Some survivors said yesterday that evacuation teams had already resorted to force.

"They turned us out physically with a gun," said Patricia Audiberg, 65, a resident of the Nazareth Inn assisted living center in the northeast part of the city that was running on a generator.

She said police had guns drawn but did not point them at anyone.

Linda Goudeaux, a woman in her 40s, said yesterday that two police officers walked into her third-floor apartment in the northeast section of the city with guns drawn.

"He told me he would shoot me if he had to," said Goudeaux, as she rode in the back of an open National Guard truck toward a helicopter landing pad across from the convention center near downtown. From there she would get a ride to the Louis Armstrong International Airport for a medical check, then move on to temporary shelter.

While most residents left peacefully yesterday, local police officers began confiscating weapons in preparation for more forced evacuations.

This was the rough road to hurricane assistance, which grew more abundant yesterday as Congress approved $51.8 billion more for the recovery effort, bringing total federal spending on the disaster to more than $60 billion, with much more to come.

Bush promised to "cut through the red tape" to quickly deliver benefits.

"The people who have been hurt by this storm need to know that the government is going to be with you for the long haul," Bush said in a brief speech at the White House yesterday afternoon.

Bush spoke as Vice President Dick Cheney toured the stricken Gulf Coast, continuing an effort to demonstrate full engagement in the crisis, as critics have charged the administration reacted slowly to the disaster wrought by Hurricane Katrina.

After walking through debris fields that were once neighborhoods in Gulfport, Miss., Cheney said he was "tremendously heartened and encouraged by the commitment and the enthusiasm and the spirit, if you will, of the people that are most directly affected by it - the ones who are out here doing it day in and day out."

Bush said the $2,000-per- family debit-card program already announced would be sped up and workers from the Federal Emergency Management Agency and the American Red Cross were working to get the money into the hands of those who needed it. He said about 400,000 families had registered with FEMA for federal help and 3,000 people were taking calls around the clock at the agency, with the number of operators to be increased "dramatically" very soon.

The pledge to deliver benefits without delay came amid reports from Houston of confusion and tensions in distributing the debit cards. Hundreds of people displaced by the storm and flooding lined up outside the Astrodome to wait for cards, but not all could get them.
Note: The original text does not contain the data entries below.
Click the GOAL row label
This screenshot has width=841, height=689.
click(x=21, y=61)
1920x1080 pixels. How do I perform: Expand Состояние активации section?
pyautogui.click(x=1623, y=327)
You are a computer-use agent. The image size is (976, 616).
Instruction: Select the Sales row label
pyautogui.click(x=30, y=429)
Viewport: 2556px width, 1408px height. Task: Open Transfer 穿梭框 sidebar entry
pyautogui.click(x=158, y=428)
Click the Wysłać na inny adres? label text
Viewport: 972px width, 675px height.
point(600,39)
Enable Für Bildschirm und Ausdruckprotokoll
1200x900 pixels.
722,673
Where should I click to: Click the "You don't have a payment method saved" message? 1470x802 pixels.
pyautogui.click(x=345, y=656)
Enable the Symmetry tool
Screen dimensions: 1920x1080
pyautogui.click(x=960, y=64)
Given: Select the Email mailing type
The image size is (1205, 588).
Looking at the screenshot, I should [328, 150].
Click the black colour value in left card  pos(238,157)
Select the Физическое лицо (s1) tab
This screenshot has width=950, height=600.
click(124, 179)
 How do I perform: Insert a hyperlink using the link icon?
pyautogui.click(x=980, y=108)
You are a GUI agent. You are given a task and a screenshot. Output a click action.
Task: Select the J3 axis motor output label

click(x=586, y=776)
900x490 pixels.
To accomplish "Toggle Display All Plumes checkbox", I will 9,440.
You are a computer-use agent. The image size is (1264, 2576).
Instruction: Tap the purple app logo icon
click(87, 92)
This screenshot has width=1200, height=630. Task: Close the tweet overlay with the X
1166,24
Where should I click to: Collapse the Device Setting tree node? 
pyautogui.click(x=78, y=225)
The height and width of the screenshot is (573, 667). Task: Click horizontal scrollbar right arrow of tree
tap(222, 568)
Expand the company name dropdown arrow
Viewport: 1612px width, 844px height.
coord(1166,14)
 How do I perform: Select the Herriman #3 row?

The Red Cross had handed out appointment slips for people to get Red Cross debit cards at specific times. But out of confusion or anxiety, people started lining up before dawn, and some were overcome by heat during the day, the Associated Press reported.

Jerry Augillard, a 53-year-old laborer from New Orleans, was waiting yesterday afternoon at Reliant Park - which includes the Astrodome and three other convention and event venues - to register for food stamps.

"The services are coming through, but they're taking their own time about doing anything other than talking," Augillard said. "There's a lot of waiting in line."

His nephew, 37-year-old Brian Williams, said he had heard from friends in St. Louis who received debit cards and housing days ago.

"Under the conditions in Houston, FEMA has been kind of slow," said Williams, who ran a car-detailing business in New Orleans. "Other programs, like the Red Cross, seem to have a better grip on what's going on."

Linda Porter planned to spend the $660 on her Red Cross debit card on food, clothes and household goods for the apartment that relief workers helped her find. She was waiting for her daughter to get a card.

"The service has been pretty good," said Porter, 55, who arrived in Houston last week. "There's a lot of people here, and it takes time. I'm a patient person."

The House passed the emergency spending legislation by a vote of 410-11. All eight members of Maryland's delegation voted for it. The Senate approved the money last night, 97-0.

But even as lawmakers came together to send money to Katrina's victims, the partisan clash over how to evaluate the government's relief efforts intensified.